Planting Perennials in Containers: A Colorful Option


Perennials can also be grown in containers, adding a touch of beauty to patios and balconies. Combine perennials with shrubs, annual plants, and even vegetables to create a vibrant and colorful display. If your soil is primarily caliche and amending the ground is not feasible, container gardening is a great alternative for enjoying perennials in your desert oasis.

container garden plant a perennial plant in the desert southwest

Materials:

  • Container with drainage holes

  • Well-draining potting mix

  • Potting bench (optional)

  • Watering can or garden hose


Choosing the Perfect Pot: Select a container 2-3 inches wider in diameter than the perennial's root ball. Opt for a pot with drainage holes to prevent waterlogging. Clay or terracotta pots provide good air circulation for the roots, promoting healthy plant growth.


Potting Up Your Perennial:  Fill the container with the well-draining potting mix, leaving about an inch of space at the top. Gently remove the perennial from its container and loosen any compacted roots. Place the plant in the pot, ensuring the top of the root ball sits at the same level as the surrounding mix.
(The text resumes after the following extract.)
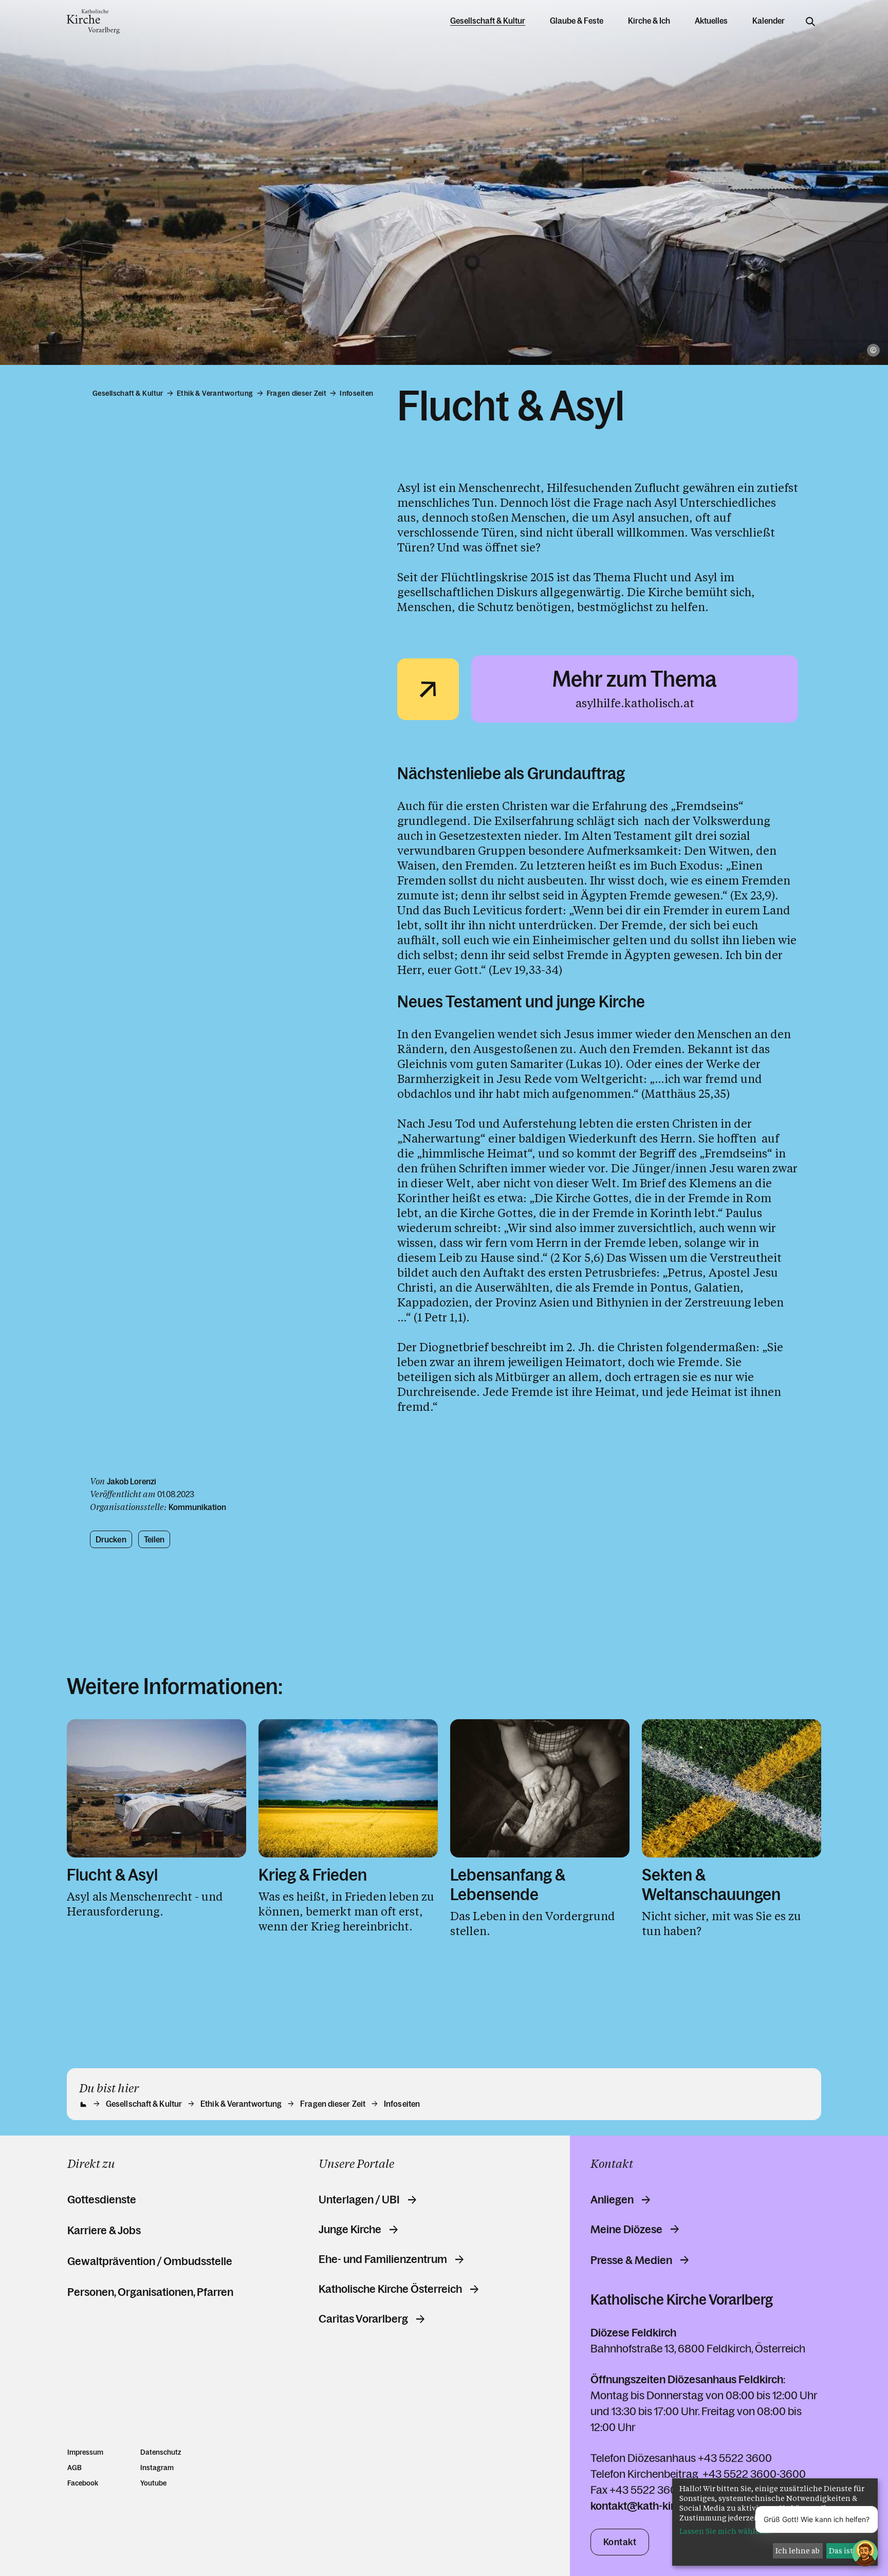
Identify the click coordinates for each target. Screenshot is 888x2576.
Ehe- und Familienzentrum (383, 2259)
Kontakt (620, 2542)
Fill the remaining space with potting mix and tamp it gently.


watering plant a perennial plant in the desert southwest

Aftercare: Keeping Your Desert Perennials Thriving


Watering:


Ground-Planted Perennials: Water your ground-planted perennials deeply and infrequently, allowing the soil to dry completely between waterings. Established perennials in desert landscapes may only need deep watering once a month during the hottest months. Avoid overwatering, which can lead to root rot. Here's a helpful tip: Check out Water Use It Wisely's Interactive Watering Guides.


Container Companions: Containerized perennials dry out faster than ground-planted ones. Water them more frequently, but avoid leaving them sitting in water. Water when the top inch of soil feels dry to the touch.


Feeding Time (But Not Too Much!):

While fertilizer application at planting time is generally not necessary for desert-adapted perennials, there are situations where a little feeding can be beneficial. If your perennial's foliage appears pale, a light application of a balanced, diluted fertilizer formulated for houseplants can be applied during the growing season (spring and summer). Remember, less is more! Overfertilizing can harm your plants.


Mulch: A Desert Gardener's Best Friend:

Applying a 2–3-inch layer of loose pebbles or gravel, or an organic mulch like shredded bark or wood chips, around the base of your perennials (both ground-planted and containerized) helps retain moisture in the soil. This is especially important in the hot desert climate. Mulch also helps regulate soil temperature and suppress weeds, giving your perennials a fighting chance to thrive. Leave a few inches of clearance between the mulch and the plant stem to prevent moisture buildup that can encourage rot.


civano plant a perennial plant in the desert southwest

Additional Tips for Desert Perennial Success:


Winter Drama and How to Combat The Cold:

Most desert perennials are winter-hardy and can tolerate occasional freezing temperatures. However, some tender varieties may benefit from protection during cold snaps. Cover them with frost cloth or burlap during freezing temperatures to shield them from frost damage. Remove the covering material once the danger of frost has passed.


Summer Shade for New Arrivals:

Newly planted perennials, especially during their first growing season, can benefit from some afternoon shade protection during the hottest summer months. You can achieve this by planting them near taller shrubs that cast shade in the afternoon. Alternatively, use shade cloth for temporary protection during peak heat hours. However, most established desert perennials are well-adapted to handle full sun exposure.


By following these simple steps and selecting perennials suited to your specific desert conditions, you can create a vibrant and flourishing perennial garden in your xeriscape. These low-maintenance beauties will reward you with a stunning display of color and life throughout the year, attracting pollinators and adding a touch of paradise to your desert oasis.